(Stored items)
════
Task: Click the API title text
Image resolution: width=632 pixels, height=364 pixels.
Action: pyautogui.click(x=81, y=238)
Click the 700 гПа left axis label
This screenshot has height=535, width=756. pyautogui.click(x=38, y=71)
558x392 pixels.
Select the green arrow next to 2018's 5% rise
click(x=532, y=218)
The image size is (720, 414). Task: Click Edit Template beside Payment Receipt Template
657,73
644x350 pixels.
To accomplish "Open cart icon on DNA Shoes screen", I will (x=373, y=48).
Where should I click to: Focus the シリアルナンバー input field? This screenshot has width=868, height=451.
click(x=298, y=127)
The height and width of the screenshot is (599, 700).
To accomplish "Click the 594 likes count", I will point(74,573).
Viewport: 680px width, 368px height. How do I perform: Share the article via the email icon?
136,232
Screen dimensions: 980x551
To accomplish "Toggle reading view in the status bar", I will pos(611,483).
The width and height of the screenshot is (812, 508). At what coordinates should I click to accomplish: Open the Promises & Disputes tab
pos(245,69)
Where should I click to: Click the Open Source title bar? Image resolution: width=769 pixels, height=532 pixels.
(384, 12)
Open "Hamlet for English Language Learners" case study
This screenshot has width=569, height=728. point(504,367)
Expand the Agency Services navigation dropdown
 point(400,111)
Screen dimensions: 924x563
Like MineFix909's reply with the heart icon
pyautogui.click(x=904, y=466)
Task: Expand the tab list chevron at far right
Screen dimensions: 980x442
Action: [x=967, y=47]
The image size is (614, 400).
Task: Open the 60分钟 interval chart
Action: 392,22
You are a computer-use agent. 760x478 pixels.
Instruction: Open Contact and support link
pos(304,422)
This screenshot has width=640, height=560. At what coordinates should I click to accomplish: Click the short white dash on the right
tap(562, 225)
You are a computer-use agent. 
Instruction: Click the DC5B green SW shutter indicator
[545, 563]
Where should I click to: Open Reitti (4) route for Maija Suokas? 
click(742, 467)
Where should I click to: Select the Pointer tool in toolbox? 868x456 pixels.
════
▶ [INSTRUCTIONS FOR THE TASK] Going line by line, set down the data above exactly as given.

▶ [ANSWER BELOW]
Task: Click the API title text
Image resolution: width=632 pixels, height=364 pixels.
Action: pyautogui.click(x=81, y=238)
Click the 700 гПа left axis label
This screenshot has height=535, width=756. pyautogui.click(x=38, y=71)
558x392 pixels.
Select the green arrow next to 2018's 5% rise
click(x=532, y=218)
The image size is (720, 414). Task: Click Edit Template beside Payment Receipt Template
657,73
644x350 pixels.
To accomplish "Open cart icon on DNA Shoes screen", I will (x=373, y=48).
Where should I click to: Focus the シリアルナンバー input field? This screenshot has width=868, height=451.
click(x=298, y=127)
The height and width of the screenshot is (599, 700).
To accomplish "Click the 594 likes count", I will point(74,573).
Viewport: 680px width, 368px height. How do I perform: Share the article via the email icon?
136,232
Screen dimensions: 980x551
To accomplish "Toggle reading view in the status bar", I will pos(611,483).
The width and height of the screenshot is (812, 508). At what coordinates should I click to accomplish: Open the Promises & Disputes tab
pos(245,69)
Where should I click to: Click the Open Source title bar? Image resolution: width=769 pixels, height=532 pixels.
(384, 12)
Open "Hamlet for English Language Learners" case study
This screenshot has width=569, height=728. point(504,367)
Expand the Agency Services navigation dropdown
 point(400,111)
Screen dimensions: 924x563
Like MineFix909's reply with the heart icon
pyautogui.click(x=904, y=466)
Task: Expand the tab list chevron at far right
Screen dimensions: 980x442
Action: [x=967, y=47]
The image size is (614, 400).
Task: Open the 60分钟 interval chart
Action: 392,22
You are a computer-use agent. 760x478 pixels.
Instruction: Open Contact and support link
pos(304,422)
This screenshot has width=640, height=560. At what coordinates should I click to accomplish: Click the short white dash on the right
tap(562, 225)
You are a computer-use agent. 
Instruction: Click the DC5B green SW shutter indicator
[545, 563]
Where should I click to: Open Reitti (4) route for Maija Suokas? 
click(742, 467)
Where should I click to: Select the Pointer tool in toolbox? 868x456 pixels.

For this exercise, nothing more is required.